My only concern would be that there's no OEM spec on how much voltage is too much or too little.

Or what the probes are made of: steel? brass? copper? , Nickel plated? zinc plated? Gold plated?

All would produce different voltages.
--
Scott Henion

Embedded Systems Consultant,
SHDesigns home - DIY Welder

reply to dragonfly5
The "end of life" spec is .5VDC, you should change antifreeze before this ....I recommend .4 to my customers, most say a tad lower than that.

Google up antifreeze voltage test....here...
»www.completeradiators.com/articles/34.htm
It's not an uncommon way to test at all and is easily the single most accurate way to do so.

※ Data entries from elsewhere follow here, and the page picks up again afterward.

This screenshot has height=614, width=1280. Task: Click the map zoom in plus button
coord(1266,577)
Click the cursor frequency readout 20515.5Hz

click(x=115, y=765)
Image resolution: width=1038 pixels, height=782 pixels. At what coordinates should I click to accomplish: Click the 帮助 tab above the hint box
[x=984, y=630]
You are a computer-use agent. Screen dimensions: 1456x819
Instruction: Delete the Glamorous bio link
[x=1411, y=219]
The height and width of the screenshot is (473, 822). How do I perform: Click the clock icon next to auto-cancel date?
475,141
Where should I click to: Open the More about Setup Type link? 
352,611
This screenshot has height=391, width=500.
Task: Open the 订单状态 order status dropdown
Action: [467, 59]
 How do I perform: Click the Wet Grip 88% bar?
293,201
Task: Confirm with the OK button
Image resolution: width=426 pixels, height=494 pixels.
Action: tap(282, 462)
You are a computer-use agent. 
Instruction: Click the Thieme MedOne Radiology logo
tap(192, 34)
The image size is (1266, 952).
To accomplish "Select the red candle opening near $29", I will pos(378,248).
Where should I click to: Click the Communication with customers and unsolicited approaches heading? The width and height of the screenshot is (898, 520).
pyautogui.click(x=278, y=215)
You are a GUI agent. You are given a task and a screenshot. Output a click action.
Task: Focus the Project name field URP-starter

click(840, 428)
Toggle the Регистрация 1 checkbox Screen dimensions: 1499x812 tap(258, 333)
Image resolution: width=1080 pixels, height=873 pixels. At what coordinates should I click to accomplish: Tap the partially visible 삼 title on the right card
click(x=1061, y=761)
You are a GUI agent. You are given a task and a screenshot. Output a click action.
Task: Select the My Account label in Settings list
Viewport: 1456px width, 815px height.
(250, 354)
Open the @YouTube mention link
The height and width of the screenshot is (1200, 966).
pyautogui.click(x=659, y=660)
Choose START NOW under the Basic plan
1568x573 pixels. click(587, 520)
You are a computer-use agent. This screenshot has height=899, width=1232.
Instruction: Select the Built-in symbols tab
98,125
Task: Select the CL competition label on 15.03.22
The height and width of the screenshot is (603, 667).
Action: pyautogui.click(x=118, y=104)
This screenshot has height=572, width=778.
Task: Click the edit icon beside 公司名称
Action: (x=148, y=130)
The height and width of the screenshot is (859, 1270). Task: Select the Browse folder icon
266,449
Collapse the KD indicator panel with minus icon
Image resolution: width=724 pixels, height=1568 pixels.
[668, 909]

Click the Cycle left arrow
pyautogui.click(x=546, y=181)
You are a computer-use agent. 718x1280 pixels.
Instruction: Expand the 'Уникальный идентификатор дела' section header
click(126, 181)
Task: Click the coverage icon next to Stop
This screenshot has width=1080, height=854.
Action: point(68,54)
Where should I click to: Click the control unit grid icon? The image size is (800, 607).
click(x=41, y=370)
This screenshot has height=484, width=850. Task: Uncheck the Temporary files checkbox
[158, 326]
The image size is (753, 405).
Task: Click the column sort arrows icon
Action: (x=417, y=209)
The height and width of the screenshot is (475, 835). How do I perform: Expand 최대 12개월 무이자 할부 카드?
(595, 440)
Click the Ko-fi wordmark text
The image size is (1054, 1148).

Now as for there being any sort of lubricant in antifreeze ?!?
Exactly what is getting "lubed" ?
The sealed waterpump bearings ?
If the antifreeze ever gets near the waterpump bearings the pump is toast and should be replaced (you will be able to verify this by looking at the antifreeze spewing from the waterpump weep hole).
Nice try.

dragonfly5

join:2012-09-04
Lubricant is a bit old-school, I'll give you that. The newer deal now is anti-corrosion additives, for example those present in Dexcool (OAT) if you're driving a GM vehicle. Those absolutely *are* depleted over time.